Work instructions:
1. According to the urothelial arsenic exposure abstract, what method was used to assess As retention in the urinary bladder?
2. Transcribe the part of the urothelial arsenic exposure abstract starting with "Pre-cancerous changes in" and going on through "after arsenic exposure.".

Text excerpt:
**********

Pre-cancerous changes in urothelial endocytic vesicle leakage, fatty acid composition, and As and associated element concentrations after arsenic exposure.

The urothelium covering the luminal surface of the urinary bladder has developed an efficient permeability barrier that protects it against the back-flow of toxins eliminated in the urine. The subapical endocytic vesicles containing the urinary bladder fluid phase are formed during the micturition cycle by endocytosis processes of the superficial cells. In normal conditions, the permeability barrier of the endocytic vesicles blocks the passage of the fluid phase to the cellular cytoplasm and the fluid is recycled to the bladder lumen. The aim of this work was to investigate the alteration of the endocytic vesicle membrane permeability barrier to toxins such as iAs (inorganic arsenic) administered in drinking water. By using an induced endocytosis model and the fluorescence requenching technique, it is shown that the exposure of rats to ingestion of water containing iAs not only induced pre-cancerous morphological changes, but allowed the differential leakage of an endocytosed fluorescent marker, HPTS, and its quencher, DPX, (hydroxypyrene-1,3,6-trisulfonic acid and p-xylene-bis-pyridinium bromide, respectively) out of the vesicular lumen. The leakage of the cationic DPX was almost complete, while the release of the anionic HPTS molecule was partial and higher in arsenic-treated-rats than in controls. Such membrane alteration would allow the toxins to elude the permeability barrier and to leak out of the endocytic vesicles, thus establishing a "bypass" to the permeability barrier. The retention of As in the urinary bladder, assessed by synchrotron radiation X-ray fluorescence spectrometry (SR-μXRF), was lower than the kidney accumulation of arsenic previously observed by our group and was accompanied by altered concentrations of K, Ca, Fe, Cu and Zn, all ions related to cellular metabolism. The results support the hypothesis that low amounts of endocytosed As can accumulate in the interior of the urothelial superficial cells and initiate the cytotoxic effects reflected in the morphological alterations observed.

**********

Provided records:
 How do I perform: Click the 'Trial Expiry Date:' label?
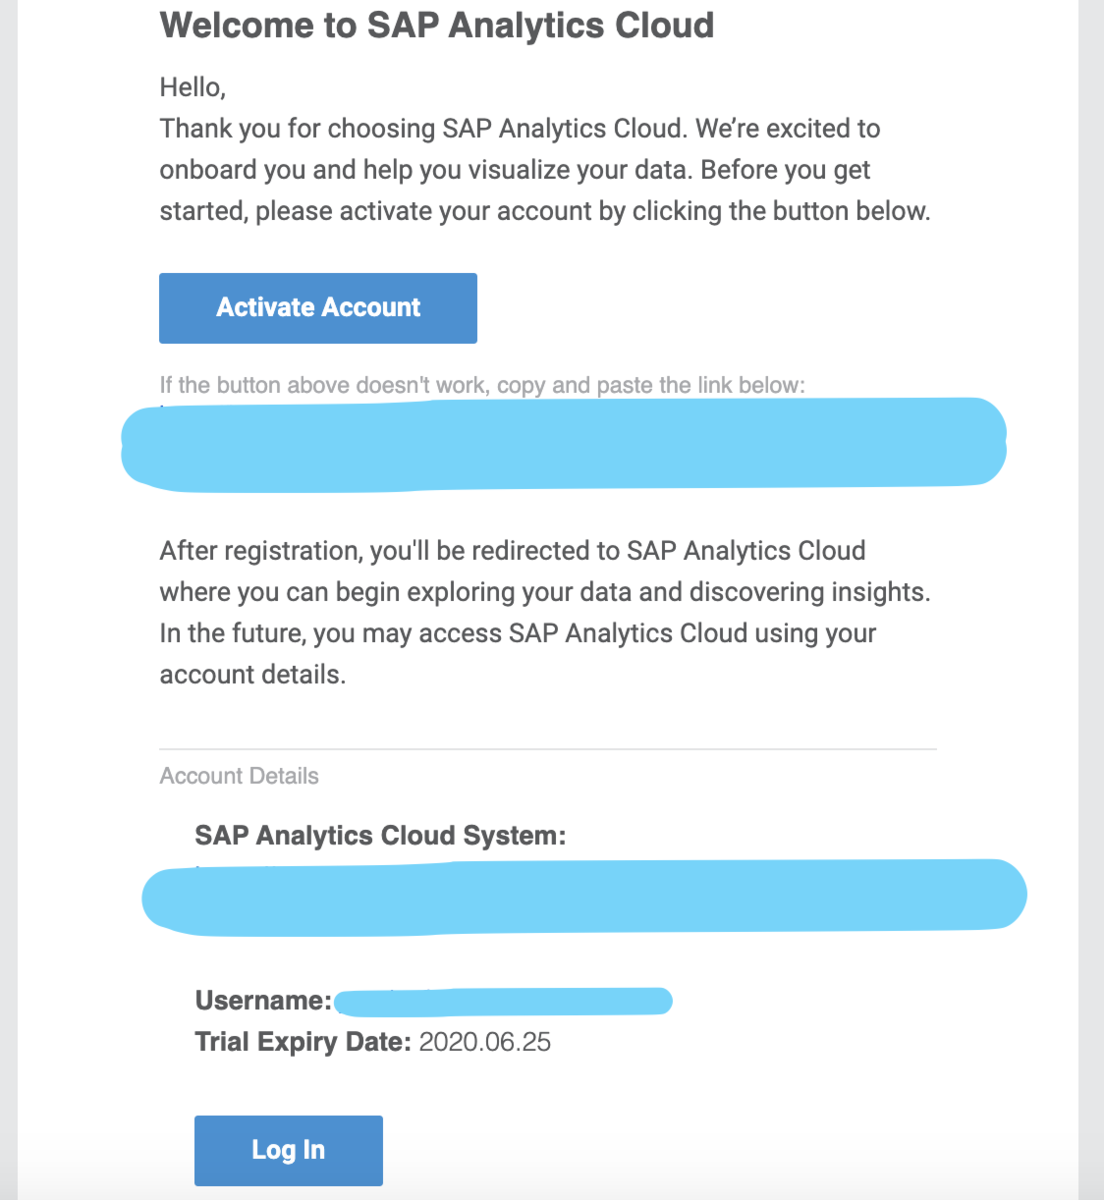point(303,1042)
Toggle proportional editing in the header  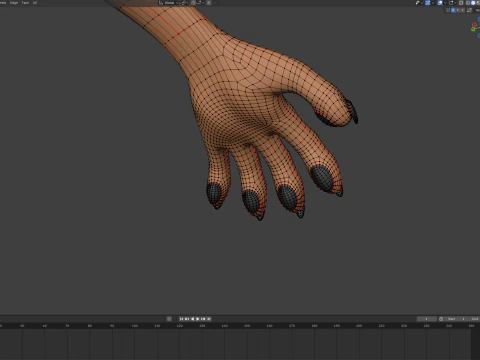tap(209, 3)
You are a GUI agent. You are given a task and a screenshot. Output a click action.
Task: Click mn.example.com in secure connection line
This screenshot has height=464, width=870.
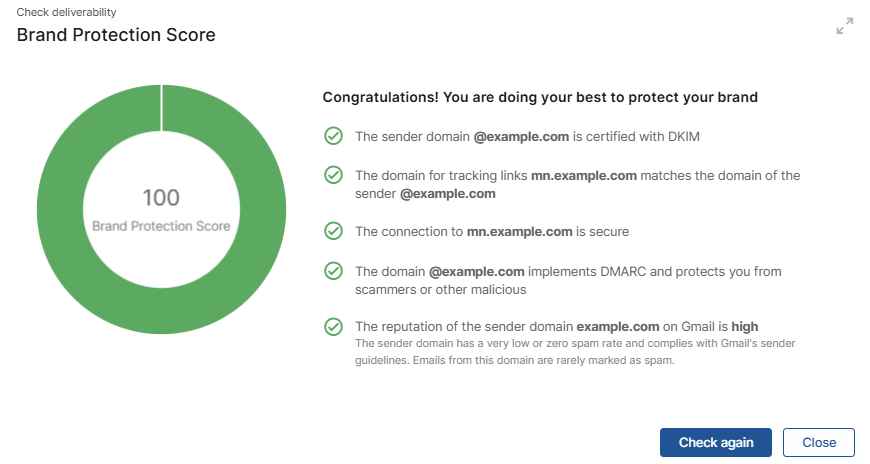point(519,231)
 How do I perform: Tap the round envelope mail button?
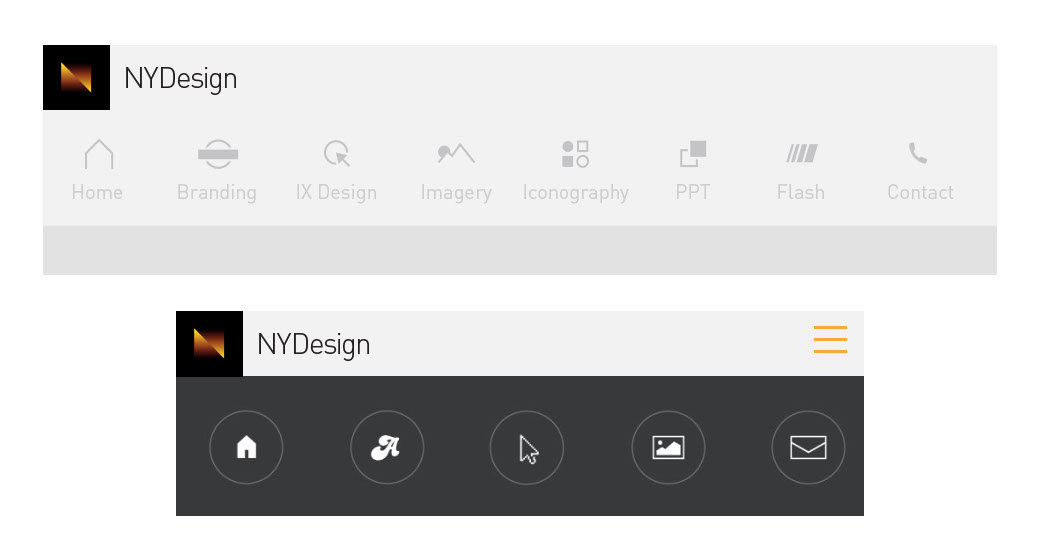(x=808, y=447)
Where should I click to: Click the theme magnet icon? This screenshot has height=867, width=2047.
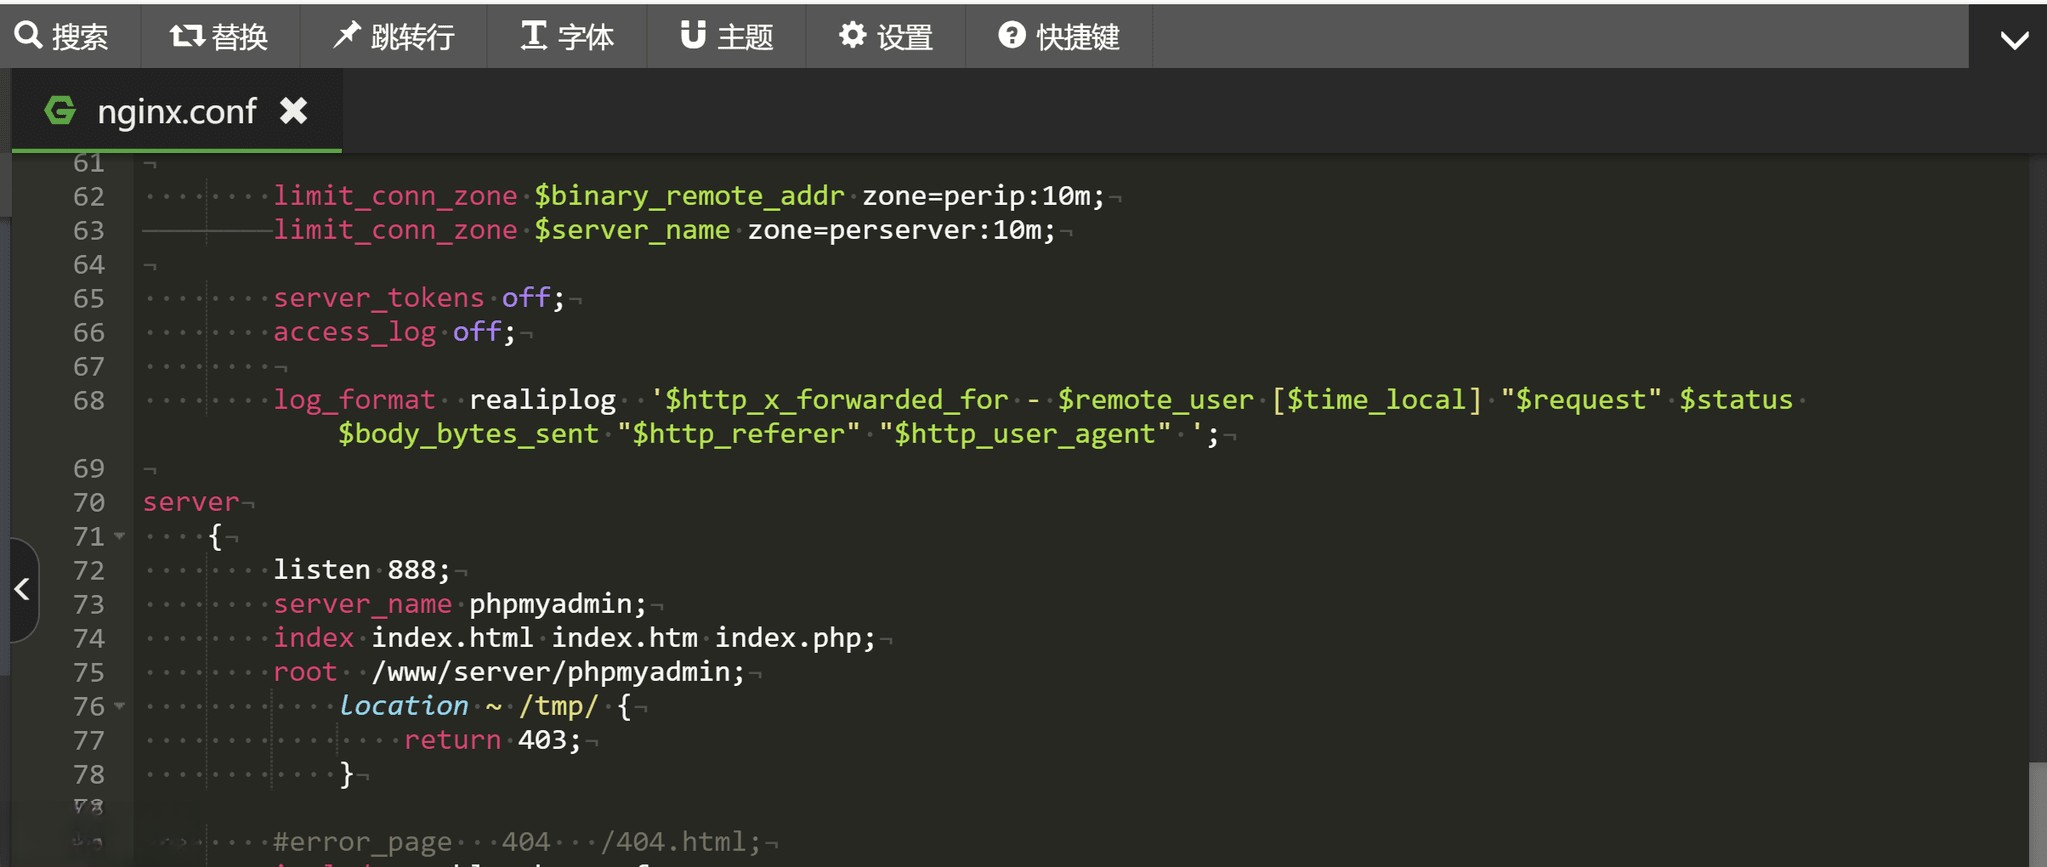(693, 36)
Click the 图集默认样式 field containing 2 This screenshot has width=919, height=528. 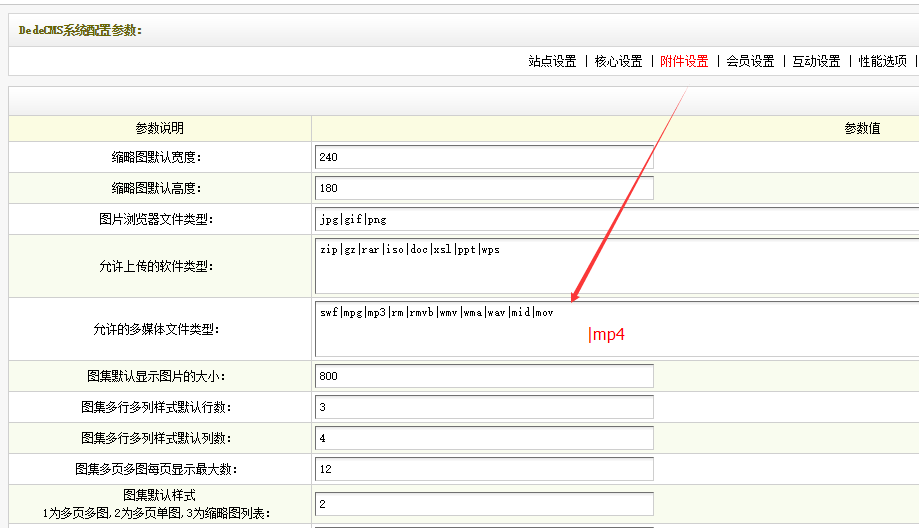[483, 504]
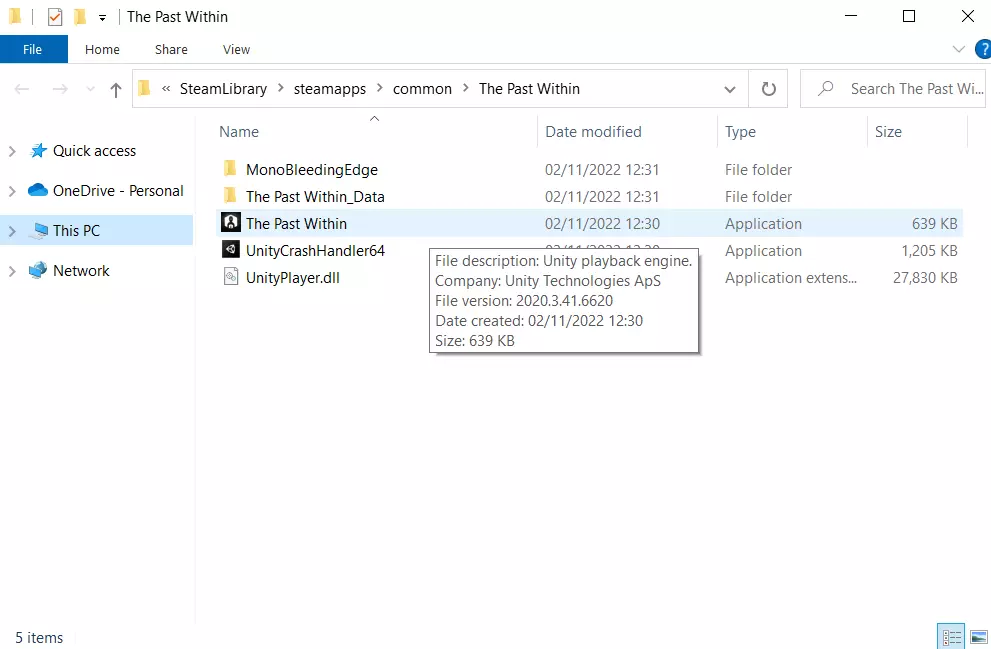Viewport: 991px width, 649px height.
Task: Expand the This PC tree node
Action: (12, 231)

**********

Task-by-task answers:
1. Synchrotron radiation X-ray fluorescence spectrometry (SR-μXRF).

2.
Pre-cancerous changes in urothelial endocytic vesicle leakage, fatty acid composition, and As and associated element concentrations after arsenic exposure.